▶ What you have to do:
Each entry should be written out again exactly, so that nothing is lost.

....

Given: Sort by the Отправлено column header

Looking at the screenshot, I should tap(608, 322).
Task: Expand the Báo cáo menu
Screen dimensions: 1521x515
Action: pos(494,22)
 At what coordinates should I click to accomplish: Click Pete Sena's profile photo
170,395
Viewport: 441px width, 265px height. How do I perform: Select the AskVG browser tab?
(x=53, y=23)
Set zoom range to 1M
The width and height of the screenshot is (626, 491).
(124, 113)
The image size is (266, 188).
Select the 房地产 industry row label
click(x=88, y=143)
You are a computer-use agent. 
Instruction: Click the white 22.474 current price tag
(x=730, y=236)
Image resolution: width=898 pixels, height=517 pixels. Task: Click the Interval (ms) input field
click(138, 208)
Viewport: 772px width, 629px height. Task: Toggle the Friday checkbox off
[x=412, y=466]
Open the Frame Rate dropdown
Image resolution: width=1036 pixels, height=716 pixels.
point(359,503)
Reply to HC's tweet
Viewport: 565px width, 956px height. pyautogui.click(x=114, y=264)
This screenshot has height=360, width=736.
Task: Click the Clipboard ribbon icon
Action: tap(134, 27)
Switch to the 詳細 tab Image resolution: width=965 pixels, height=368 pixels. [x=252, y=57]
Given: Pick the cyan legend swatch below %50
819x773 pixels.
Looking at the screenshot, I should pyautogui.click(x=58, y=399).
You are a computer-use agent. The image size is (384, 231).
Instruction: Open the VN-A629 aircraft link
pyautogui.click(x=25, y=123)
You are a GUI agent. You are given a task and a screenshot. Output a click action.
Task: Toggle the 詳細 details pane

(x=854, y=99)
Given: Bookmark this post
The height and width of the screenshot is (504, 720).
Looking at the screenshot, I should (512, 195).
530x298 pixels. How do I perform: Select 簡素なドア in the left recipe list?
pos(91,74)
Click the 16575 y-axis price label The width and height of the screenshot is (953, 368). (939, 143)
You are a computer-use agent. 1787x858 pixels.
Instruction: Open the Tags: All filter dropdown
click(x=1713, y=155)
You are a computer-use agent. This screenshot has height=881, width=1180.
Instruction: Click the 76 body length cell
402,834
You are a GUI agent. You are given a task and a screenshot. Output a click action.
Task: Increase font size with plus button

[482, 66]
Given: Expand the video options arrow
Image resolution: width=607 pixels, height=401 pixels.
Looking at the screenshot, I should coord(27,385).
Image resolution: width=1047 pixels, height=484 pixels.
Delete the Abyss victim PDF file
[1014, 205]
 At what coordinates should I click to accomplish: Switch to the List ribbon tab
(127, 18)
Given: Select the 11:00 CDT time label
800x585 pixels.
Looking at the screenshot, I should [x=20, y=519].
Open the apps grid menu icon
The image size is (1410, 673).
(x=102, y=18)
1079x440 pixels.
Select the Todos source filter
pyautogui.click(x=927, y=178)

....

▶ Output of the task:
Given: Sort by the Отправлено column header

Looking at the screenshot, I should tap(608, 322).
Task: Expand the Báo cáo menu
Screen dimensions: 1521x515
Action: pos(494,22)
 At what coordinates should I click to accomplish: Click Pete Sena's profile photo
170,395
Viewport: 441px width, 265px height. How do I perform: Select the AskVG browser tab?
(x=53, y=23)
Set zoom range to 1M
The width and height of the screenshot is (626, 491).
(124, 113)
The image size is (266, 188).
Select the 房地产 industry row label
click(x=88, y=143)
You are a computer-use agent. 
Instruction: Click the white 22.474 current price tag
(x=730, y=236)
Image resolution: width=898 pixels, height=517 pixels. Task: Click the Interval (ms) input field
click(138, 208)
Viewport: 772px width, 629px height. Task: Toggle the Friday checkbox off
[x=412, y=466]
Open the Frame Rate dropdown
Image resolution: width=1036 pixels, height=716 pixels.
point(359,503)
Reply to HC's tweet
Viewport: 565px width, 956px height. pyautogui.click(x=114, y=264)
This screenshot has height=360, width=736.
Task: Click the Clipboard ribbon icon
Action: tap(134, 27)
Switch to the 詳細 tab Image resolution: width=965 pixels, height=368 pixels. [x=252, y=57]
Given: Pick the cyan legend swatch below %50
819x773 pixels.
Looking at the screenshot, I should pyautogui.click(x=58, y=399).
You are a computer-use agent. The image size is (384, 231).
Instruction: Open the VN-A629 aircraft link
pyautogui.click(x=25, y=123)
You are a GUI agent. You are given a task and a screenshot. Output a click action.
Task: Toggle the 詳細 details pane

(x=854, y=99)
Given: Bookmark this post
The height and width of the screenshot is (504, 720).
Looking at the screenshot, I should (512, 195).
530x298 pixels. How do I perform: Select 簡素なドア in the left recipe list?
pos(91,74)
Click the 16575 y-axis price label The width and height of the screenshot is (953, 368). (939, 143)
You are a computer-use agent. 1787x858 pixels.
Instruction: Open the Tags: All filter dropdown
click(x=1713, y=155)
You are a computer-use agent. This screenshot has height=881, width=1180.
Instruction: Click the 76 body length cell
402,834
You are a GUI agent. You are given a task and a screenshot. Output a click action.
Task: Increase font size with plus button

[482, 66]
Given: Expand the video options arrow
Image resolution: width=607 pixels, height=401 pixels.
Looking at the screenshot, I should coord(27,385).
Image resolution: width=1047 pixels, height=484 pixels.
Delete the Abyss victim PDF file
[1014, 205]
 At what coordinates should I click to accomplish: Switch to the List ribbon tab
(127, 18)
Given: Select the 11:00 CDT time label
800x585 pixels.
Looking at the screenshot, I should [x=20, y=519].
Open the apps grid menu icon
The image size is (1410, 673).
(x=102, y=18)
1079x440 pixels.
Select the Todos source filter
pyautogui.click(x=927, y=178)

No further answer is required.